In late 1935, apparently due in part to a push from the morning *Chicago Tribune, *Chicago’s city council passed an ordinance changing the city to Eastern Standard Time year-round. This would, of course, prevent the evening Chicago Daily News from printing the closing stock prices.
The Daily News fought back, and an advisory referendum was placed on the November 1936 ballot. Chicagoans voted 2-to-1 to retain Central time, so the city council passed a new ordinance.
When I was a kid the Republicans got the Evening Star delivered. It was Washington’s conservative paper. The part about the Republicans is the way it was explained to me as a kid. Democrats got the Post.
Somewhat similarly, when I was a child in Toronto, we had two afternoon/evening papers: the Toronto Star and the Toronto Telegram (aka “the Telly”). Our house took the morning Globe and Mail, and the afternoon Telegram. The Star was typically liberal, and the Telly was typically conservative. The morning Globe was typically neutral.
Owing to a labour dispute, the Telly died in about 1971, and the Sun–a morning tabloid–rose from its ashes. As opposed to the moderate (if conservative) Telly, the Sun was unabashedly right-wing. The Star responded with a morning edition to meet the Sun, and from then on, there were no more afternoon papers in Toronto.
When my blue collar hometown still had two newspapers, the evening paper was far more popular than the morning paper, even though the morning paper was considered a more beloved institution. When the city became a one-paper town, it was the morning paper that stopped publishing. It was only in 2006 that the remaining evening paper shifted distribution to the mornings.

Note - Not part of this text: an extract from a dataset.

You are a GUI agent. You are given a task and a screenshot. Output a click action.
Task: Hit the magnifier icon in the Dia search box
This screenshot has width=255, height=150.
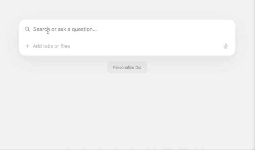(x=27, y=29)
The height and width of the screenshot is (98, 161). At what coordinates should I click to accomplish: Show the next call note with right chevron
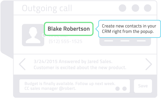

Part of it was attributed to the switch from paperboys that delivered the paper after school to adults that usually worked in the early morning.
From what I understand, the evening paper managed to prosper because of the city’s blue collar nature. It was the first paper of the day for shift workers. After the city deindustrialized, the evening paper remained dominant out of habit and tradition.
Growing up in the 1970s, I remember the evening paper having a very late sports edition. I also remember seeing “racing edition” papers from NYC.
One thing I don’t see much anymore are regional editions for newspapers in smaller cities. The dominant newspaper in my hometown had several regional editions; city, northern suburbs, eastern suburbs, southern suburbs, Niagara Falls, upstate New York, and Ontario.
That’s very similar to what happened in Montreal. When I was a kid there in the 70s, there were two English dailies: The Montreal Star came in the afternoon, and the Gazette in the morning. The Star was the more popular paper. I was a delivery boy for it, doing the rounds after school.
The Star went on a long strike, and when it was over it could never recover. It was out of business within a few months, leaving the Gazette as the sole remaining English daily to this day.